··· EXTRACTED TEXT ···
The multi-billion-dollar space telescope that has been more than 20 years in the making will be on its way to its perch 1 million miles away from Earth.
But the reality is, despite decades of work and billions of dollars, a successful launch — assuming it goes off as planned — is still just the beginning of the final stretch for the James Webb Space Telescope. It’s not headed for Earth orbit like the venerable Hubble Space Telescope, but will fly directly to Lagrangian point 2 (L2), a spot 1 million miles away where Earth and the Sun’s gravity cancel out, allowing the Webb to orbit the Sun with our planet permanently at its back.
Along the way, dozens of tiny things still have to go just right before NASA can officially begin science observations, and they all must take place far away from any human help in the cold dark recesses of deep space.
···
▶ [EXERCISE]: Keep writing the piece about the James Webb Space Telescope's trip to L2, starting after its last sentence.
··· DATASET ···
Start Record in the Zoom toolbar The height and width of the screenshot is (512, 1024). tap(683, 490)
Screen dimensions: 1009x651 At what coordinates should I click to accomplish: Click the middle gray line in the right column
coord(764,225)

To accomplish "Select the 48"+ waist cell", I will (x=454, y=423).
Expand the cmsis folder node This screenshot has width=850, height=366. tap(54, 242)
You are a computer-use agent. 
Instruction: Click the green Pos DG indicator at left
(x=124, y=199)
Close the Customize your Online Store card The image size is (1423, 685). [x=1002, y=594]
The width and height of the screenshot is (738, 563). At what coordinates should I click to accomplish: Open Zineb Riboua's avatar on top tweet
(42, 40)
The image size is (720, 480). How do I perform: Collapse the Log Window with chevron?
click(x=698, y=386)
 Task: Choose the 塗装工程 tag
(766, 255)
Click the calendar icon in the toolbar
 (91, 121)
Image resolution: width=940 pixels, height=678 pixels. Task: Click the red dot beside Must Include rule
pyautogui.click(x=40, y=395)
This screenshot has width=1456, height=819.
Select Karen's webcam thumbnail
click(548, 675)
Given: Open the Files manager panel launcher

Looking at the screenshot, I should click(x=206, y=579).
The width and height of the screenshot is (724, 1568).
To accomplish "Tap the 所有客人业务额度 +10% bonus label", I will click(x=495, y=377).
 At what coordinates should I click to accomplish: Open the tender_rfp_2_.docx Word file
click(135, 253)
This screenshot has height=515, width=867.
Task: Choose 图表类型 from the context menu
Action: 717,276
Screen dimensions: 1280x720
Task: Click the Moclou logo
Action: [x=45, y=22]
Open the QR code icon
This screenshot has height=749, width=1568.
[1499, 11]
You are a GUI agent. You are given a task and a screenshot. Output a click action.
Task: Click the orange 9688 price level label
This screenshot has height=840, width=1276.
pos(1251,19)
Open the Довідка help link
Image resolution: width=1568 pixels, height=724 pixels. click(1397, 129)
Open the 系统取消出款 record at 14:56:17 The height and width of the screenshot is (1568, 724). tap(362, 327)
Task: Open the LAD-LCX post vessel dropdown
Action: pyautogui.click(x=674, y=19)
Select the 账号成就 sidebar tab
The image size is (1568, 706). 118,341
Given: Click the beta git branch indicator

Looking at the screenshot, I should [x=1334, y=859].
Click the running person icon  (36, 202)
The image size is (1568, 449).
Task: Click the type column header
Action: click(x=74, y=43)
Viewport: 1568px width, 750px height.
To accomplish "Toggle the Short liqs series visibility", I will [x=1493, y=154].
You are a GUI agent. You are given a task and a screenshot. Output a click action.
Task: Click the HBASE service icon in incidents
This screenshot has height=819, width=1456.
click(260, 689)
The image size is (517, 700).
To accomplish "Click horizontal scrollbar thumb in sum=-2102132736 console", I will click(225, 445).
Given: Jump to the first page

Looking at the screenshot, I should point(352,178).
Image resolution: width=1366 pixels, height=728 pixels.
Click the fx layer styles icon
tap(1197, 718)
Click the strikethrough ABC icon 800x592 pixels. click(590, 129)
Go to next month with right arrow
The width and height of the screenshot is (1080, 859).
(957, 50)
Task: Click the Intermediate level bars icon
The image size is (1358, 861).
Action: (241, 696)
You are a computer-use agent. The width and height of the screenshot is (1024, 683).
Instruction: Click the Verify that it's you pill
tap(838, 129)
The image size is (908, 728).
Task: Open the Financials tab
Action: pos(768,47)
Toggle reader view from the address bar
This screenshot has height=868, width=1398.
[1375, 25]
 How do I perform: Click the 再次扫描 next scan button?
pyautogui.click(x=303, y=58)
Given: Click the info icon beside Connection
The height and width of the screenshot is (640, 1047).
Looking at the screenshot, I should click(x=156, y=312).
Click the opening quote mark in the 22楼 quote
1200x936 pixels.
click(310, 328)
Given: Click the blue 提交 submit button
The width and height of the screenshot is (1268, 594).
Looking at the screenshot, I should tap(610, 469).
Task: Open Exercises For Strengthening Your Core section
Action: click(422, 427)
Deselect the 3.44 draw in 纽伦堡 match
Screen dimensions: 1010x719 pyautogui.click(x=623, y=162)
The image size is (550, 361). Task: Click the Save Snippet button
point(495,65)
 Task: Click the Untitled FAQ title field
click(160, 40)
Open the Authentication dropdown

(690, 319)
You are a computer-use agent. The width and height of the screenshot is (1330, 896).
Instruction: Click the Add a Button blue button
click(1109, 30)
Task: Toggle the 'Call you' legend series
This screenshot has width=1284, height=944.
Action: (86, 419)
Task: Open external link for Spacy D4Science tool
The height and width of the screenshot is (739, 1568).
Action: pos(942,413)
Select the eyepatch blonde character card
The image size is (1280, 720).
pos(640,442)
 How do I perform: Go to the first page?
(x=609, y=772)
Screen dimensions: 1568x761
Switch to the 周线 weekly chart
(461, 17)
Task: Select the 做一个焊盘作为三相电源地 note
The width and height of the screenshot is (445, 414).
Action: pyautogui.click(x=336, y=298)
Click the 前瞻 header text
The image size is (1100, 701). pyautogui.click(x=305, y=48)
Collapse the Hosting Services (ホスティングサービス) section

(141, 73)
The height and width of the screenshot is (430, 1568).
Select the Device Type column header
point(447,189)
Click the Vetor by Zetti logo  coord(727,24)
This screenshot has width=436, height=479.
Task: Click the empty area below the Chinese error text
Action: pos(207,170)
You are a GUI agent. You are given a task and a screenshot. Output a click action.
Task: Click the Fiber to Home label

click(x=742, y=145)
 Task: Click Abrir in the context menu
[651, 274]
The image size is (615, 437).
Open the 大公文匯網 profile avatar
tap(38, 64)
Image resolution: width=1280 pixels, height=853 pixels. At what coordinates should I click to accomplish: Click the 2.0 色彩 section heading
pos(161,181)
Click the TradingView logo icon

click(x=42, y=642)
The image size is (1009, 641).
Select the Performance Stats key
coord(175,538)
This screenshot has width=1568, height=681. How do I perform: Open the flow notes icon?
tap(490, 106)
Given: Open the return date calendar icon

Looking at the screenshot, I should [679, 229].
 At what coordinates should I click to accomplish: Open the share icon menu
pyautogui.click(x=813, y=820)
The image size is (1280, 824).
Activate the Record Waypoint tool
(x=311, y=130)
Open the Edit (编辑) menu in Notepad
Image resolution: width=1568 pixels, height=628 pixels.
···
▶ [RESULT FOR THIS TASK]:
The first hours of Webb— So you’ve successfully launched your rocket and it didn’t blow up. Congratulations! It’s only additional perils from here on out, beginning with the rocket placing the Webb telescope into space, are:
- T+27 minutes: If all goes well, this is when Webb will separate from the upper stage of the Ariane 5 launch vehicle, which only provides thrust for about 26 minutes after liftoff in French Guiana.
- T+33 minutes: Webb will deploy its solar panels and begin generating power. It’s an automated action crucial to the telescope’s success — it doesn’t carry a nuclear power source like the Voyager deep-space probes. Without solar power, it will quickly deplete its batteries.
- T+12.5 hours: Webb conducts the first of three mid-course correction engine burns to ensure it’s pointed the right way toward L2.
- T+24 hours: Webb’s high gain antenna, held in the Gimbaled Antenna Assembly, automatically positions itself to point back to Earth. It’s the last automatic deployment of the mission, with all other commands coming from human operators on Earth. The mission won’t necessarily fail if the antenna deployment goes awry, but it will significantly reduce the amount of data the mission can return at once.
The first week of Webb—
- T+2 Days: Webb initiates the second of three mid-course correction burns.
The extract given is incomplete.